Richard Moore, Ph.D.

Deputy Director, San Diego Supercomputer Center

Industrial Engagement in the "New Normal"

As one outcome of a strategic planning process, the San Diego Supercomputer Center decided in 2008 to place an increased emphasis on its industrial engagement program. Unfortunately, the timing coincided with the emergence of the worst financial downturn since the Great Depression. Companies hunkered down and put severe restrictions on virtually all new or discretionary spending. It was not the ideal time to develop new university-industry partnerships. However, during this time it became clear that companies would spend where necessary to achieve their business objectives, whether through developing innovative technology or operating more efficiently. Recognizing this, SDSC focused on tactical, project-specific engagements where there was a clear connection to meeting the industrial partner's business need. Potential partners were approached more as customers than funding agencies, which proved to be a successful formula for getting projects started and building relationships. Projects accomplished during this timeframe ranged from researching computer architectures for real-time visualization of massive volumetric data sets, to providing HPC capacity for a major civil engineering project, to computing and storage services for next-generation sequencing. Key success factors in our approach included the "customer-centric" view, a "delivery-oriented" mindset, and responsiveness to the industry partner's needs and timelines.

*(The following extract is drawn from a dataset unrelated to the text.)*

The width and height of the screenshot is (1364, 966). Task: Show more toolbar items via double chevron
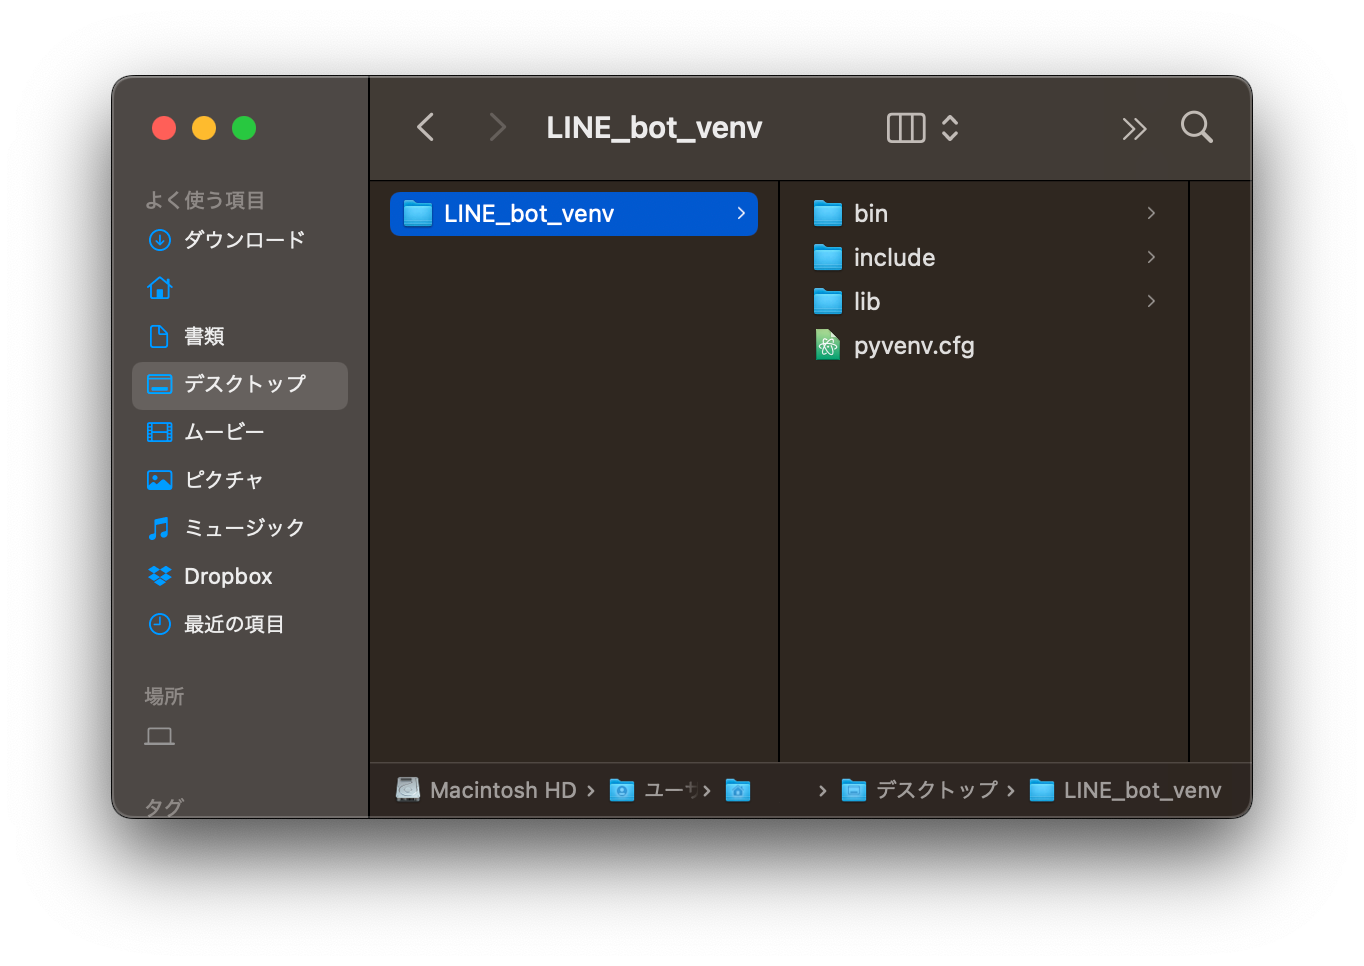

Working with industry in this way is not without its challenges. Projects requiring precisely defined outcomes or deliverables can necessitate a different mindset than grant-funded research, and reacting to industry timelines can be challenging for academic organizations as companies tend to call "when they need it yesterday." Commercial software licenses can be a particular challenge with which we have had mixed results. Despite the challenges, SDSC has developed a number of successful projects and partnerships over the last three years, assisting companies and other organizations to achieve their business goals in a difficult environment, laying the groundwork for longer-term relationships, and demonstrating the economic and technological impacts of HPC centers to the commercial sector. In this presentation, we will describe in more detail the key success factors and hurdles to HPC academic/industrial engagement programs in this "new normal" business environment, as well as successful examples of HPC for industry applications.

Biography

Dr. Richard Moore has been with the San Diego Supercomputer Center since 2002, and is currently the center's Deputy Director and the Principal Investigator of SDSC's TeraGrid award to operate high-performance compute and storage resources for the national open-science user community. Dr. Moore previously held the position of Executive Director for NPACI, the National Partnership for Advanced Computational Infrastructure. Prior to SDSC, Dr. Moore worked in the aerospace industry for 20 years, including positions at the Aerospace Corporation and Photon Research Associates. He received his Bachelors degree in Astronomy and Mathematics from the University of Michigan and his PhD in Astronomy from the University of Arizona, and had a postdoc position in Radio Astronomy at Caltech.